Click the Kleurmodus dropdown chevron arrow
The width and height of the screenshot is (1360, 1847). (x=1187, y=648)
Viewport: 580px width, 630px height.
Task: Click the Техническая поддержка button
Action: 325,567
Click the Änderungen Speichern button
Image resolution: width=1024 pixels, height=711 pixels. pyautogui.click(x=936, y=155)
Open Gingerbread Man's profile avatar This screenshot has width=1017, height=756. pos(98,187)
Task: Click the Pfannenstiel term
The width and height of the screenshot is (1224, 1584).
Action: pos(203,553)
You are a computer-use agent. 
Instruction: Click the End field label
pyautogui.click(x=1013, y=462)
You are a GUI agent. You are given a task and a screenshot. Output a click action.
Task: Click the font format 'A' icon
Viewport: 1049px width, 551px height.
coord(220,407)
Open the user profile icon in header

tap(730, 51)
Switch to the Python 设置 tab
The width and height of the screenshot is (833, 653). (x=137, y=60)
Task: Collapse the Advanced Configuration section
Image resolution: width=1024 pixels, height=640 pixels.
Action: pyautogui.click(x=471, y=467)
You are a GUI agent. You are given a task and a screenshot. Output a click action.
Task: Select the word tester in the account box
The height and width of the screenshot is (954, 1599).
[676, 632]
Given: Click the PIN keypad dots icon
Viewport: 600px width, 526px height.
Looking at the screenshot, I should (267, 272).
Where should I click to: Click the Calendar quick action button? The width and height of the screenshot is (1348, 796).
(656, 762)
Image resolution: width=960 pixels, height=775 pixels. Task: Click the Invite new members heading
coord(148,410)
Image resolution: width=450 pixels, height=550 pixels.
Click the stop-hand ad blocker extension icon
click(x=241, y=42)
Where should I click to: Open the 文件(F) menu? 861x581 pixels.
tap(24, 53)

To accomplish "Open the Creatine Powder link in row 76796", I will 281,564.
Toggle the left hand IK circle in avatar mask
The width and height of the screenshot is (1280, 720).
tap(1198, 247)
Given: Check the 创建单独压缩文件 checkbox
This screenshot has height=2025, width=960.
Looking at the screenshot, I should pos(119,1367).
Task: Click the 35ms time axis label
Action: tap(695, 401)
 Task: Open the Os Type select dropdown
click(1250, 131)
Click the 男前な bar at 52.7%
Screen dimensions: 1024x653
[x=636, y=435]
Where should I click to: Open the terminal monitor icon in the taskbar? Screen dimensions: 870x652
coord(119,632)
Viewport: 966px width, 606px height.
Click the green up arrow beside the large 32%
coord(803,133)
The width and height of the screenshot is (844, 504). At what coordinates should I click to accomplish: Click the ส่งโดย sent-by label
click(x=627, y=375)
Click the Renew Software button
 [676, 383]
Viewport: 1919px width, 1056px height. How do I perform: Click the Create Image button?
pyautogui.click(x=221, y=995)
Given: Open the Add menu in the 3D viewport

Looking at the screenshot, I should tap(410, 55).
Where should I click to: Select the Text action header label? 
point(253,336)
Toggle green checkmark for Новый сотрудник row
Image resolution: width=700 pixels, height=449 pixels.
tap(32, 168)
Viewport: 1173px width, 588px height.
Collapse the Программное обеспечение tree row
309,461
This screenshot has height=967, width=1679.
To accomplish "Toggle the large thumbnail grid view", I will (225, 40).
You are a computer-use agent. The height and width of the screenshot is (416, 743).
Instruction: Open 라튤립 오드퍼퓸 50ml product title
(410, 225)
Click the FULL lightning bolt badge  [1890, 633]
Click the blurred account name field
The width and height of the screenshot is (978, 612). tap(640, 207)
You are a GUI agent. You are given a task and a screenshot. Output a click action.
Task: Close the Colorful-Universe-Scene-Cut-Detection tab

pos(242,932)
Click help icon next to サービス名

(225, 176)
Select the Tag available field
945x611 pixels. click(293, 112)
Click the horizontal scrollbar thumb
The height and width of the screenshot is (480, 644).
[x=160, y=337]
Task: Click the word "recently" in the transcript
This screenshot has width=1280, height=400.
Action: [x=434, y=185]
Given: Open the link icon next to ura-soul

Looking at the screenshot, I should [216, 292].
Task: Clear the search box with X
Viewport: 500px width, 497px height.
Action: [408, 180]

▸ **What the task requires**: Filter the records for the string "will" and copy every line that holds it.

▸ **Task solution**:
To accomplish "Open the Creatine Powder link in row 76796", I will 281,564.
To accomplish "Toggle the large thumbnail grid view", I will (225, 40).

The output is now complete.